[comp.ai] understanding bibliographic references

finin@antares.PRC.Unisys.COM (Tim Finin) (05/20/88)

We have a need to process bibliographic references, extracting the
relevant information encoded in them.  That is, to take a reference like:

	J. W. Wallis and Edward H. Shortliffe.  Customizing
	explanations using causal knowledge. In Bruce G. Buchanan and
	Edward H. Shortiffe, editors, Rule Based Expert Systems,
	Addison-Wesley, Reading, MA, 1984.

and to produce a data structure something like:

	((type bookChapter)
	 (author "J. W. Wallis and Edward H. Shortliffe")
 	 (title "Customizing Explanations Using Causal Knowledge")
	 (book (title "Rule-Based Expert Systems")
	       (publisher "Addison-Wesley")
	       (editor "Bruce G. Buchanan and Edward H. Shortliffe")
	       (year "1984")
	       (address "Reading, MA")))

Put simply, we want to develop a system thast does what BibTeX does,
but in reverse.  It should work for references to a variety of types
of documents (e.g.  journal articles, books, technical reports,
theses, etc), and bibliographic styles.  It should have clear
domain-independant knowledge (e.g.  "Edward" is a given name, MA can
be an abbreviation for Massachusettes which is the name of a state,
1984 is a good value for a year of publication, etc.)  and
domain-dependant knowledge (e.g.  what IJCAI means, that BBN is a
company which has a technical reports series, etc).  This would ease
its porting from one domain (e.g. AI) to another (e.g. fluid dynamics).
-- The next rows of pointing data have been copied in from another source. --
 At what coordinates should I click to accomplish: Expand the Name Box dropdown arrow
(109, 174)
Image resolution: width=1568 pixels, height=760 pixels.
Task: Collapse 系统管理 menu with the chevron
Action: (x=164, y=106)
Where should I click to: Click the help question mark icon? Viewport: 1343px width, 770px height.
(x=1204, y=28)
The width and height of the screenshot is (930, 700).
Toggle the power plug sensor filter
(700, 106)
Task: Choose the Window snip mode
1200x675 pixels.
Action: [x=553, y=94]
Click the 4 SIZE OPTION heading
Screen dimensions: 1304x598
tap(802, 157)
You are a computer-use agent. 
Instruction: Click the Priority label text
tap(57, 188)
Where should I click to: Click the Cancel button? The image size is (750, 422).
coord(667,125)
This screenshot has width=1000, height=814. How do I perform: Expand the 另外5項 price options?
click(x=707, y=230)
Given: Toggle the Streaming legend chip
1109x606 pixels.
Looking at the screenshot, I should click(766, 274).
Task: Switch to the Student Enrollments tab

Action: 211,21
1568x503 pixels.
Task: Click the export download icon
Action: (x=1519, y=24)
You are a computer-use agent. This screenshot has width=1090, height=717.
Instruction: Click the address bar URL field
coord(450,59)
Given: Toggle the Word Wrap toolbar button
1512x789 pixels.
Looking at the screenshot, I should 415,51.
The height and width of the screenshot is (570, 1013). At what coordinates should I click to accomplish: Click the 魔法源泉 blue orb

Such a system would probably be an interesting application drawing on
aspects of computational lingusitics (e.g. parsing, sub-language
theory, proper name recognition), and knowledge-based expert systems
(e.g. expectation-driven parsing, domain modeling).  I'm interested in
getting pointers to any research on systems like this.  I can't recall
hearing of any.

Tim




Tim Finin			finin@prc.unisys.com
Paoli Research Center		..!{psuvax1,sdcrdcf,cbmvax,bpa}!burdvax!finin
Unisys Corporation		215-648-7446 (o)  
PO Box 517, Paoli PA 19301	215-386-1749 (h)